▸ **What is being asked**
Please copy the material below, substituting "screen assistant" for every occurrence of "GUI agent" and leaving everything else unchanged.

▸ **The records**
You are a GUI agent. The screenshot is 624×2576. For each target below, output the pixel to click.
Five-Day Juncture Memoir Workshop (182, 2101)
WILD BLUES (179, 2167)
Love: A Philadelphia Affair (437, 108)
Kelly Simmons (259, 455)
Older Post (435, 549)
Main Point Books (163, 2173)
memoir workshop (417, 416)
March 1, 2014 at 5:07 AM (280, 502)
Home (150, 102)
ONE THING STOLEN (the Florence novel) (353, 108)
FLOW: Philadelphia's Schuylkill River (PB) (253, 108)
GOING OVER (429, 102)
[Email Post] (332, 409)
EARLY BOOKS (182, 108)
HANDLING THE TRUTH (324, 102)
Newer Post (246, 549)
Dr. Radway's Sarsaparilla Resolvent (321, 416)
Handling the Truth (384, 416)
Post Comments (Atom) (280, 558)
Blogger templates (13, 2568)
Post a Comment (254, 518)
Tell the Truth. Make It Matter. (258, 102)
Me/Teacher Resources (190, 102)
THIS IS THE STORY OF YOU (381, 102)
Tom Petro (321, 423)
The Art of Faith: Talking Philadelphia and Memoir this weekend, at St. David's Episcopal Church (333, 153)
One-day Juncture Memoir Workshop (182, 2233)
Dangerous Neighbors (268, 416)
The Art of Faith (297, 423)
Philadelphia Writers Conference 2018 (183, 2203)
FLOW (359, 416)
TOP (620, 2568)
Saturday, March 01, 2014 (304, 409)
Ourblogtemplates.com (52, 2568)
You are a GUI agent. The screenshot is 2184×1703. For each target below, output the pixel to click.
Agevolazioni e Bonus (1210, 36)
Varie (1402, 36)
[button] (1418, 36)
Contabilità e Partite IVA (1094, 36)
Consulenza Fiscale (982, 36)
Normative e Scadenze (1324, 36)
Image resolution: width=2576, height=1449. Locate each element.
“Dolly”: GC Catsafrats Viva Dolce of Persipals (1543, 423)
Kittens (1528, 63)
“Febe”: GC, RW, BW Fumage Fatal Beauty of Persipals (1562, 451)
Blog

▸ **Answer to this problem**
You are a screen assistant. The screenshot is 624×2576. For each target below, output the pixel to click.
Five-Day Juncture Memoir Workshop (182, 2101)
WILD BLUES (179, 2167)
Love: A Philadelphia Affair (437, 108)
Kelly Simmons (259, 455)
Older Post (435, 549)
Main Point Books (163, 2173)
memoir workshop (417, 416)
March 1, 2014 at 5:07 AM (280, 502)
Home (150, 102)
ONE THING STOLEN (the Florence novel) (353, 108)
FLOW: Philadelphia's Schuylkill River (PB) (253, 108)
GOING OVER (429, 102)
[Email Post] (332, 409)
EARLY BOOKS (182, 108)
HANDLING THE TRUTH (324, 102)
Newer Post (246, 549)
Dr. Radway's Sarsaparilla Resolvent (321, 416)
Handling the Truth (384, 416)
Post Comments (Atom) (280, 558)
Blogger templates (13, 2568)
Post a Comment (254, 518)
Tell the Truth. Make It Matter. (258, 102)
Me/Teacher Resources (190, 102)
THIS IS THE STORY OF YOU (381, 102)
Tom Petro (321, 423)
The Art of Faith: Talking Philadelphia and Memoir this weekend, at St. David's Episcopal Church (333, 153)
One-day Juncture Memoir Workshop (182, 2233)
Dangerous Neighbors (268, 416)
The Art of Faith (297, 423)
Philadelphia Writers Conference 2018 (183, 2203)
FLOW (359, 416)
TOP (620, 2568)
Saturday, March 01, 2014 (304, 409)
Ourblogtemplates.com (52, 2568)
You are a screen assistant. The screenshot is 2184×1703. For each target below, output the pixel to click.
Agevolazioni e Bonus (1210, 36)
Varie (1402, 36)
[button] (1418, 36)
Contabilità e Partite IVA (1094, 36)
Consulenza Fiscale (982, 36)
Normative e Scadenze (1324, 36)
Image resolution: width=2576, height=1449. Locate each element.
“Dolly”: GC Catsafrats Viva Dolce of Persipals (1543, 423)
Kittens (1528, 63)
“Febe”: GC, RW, BW Fumage Fatal Beauty of Persipals (1562, 451)
Blog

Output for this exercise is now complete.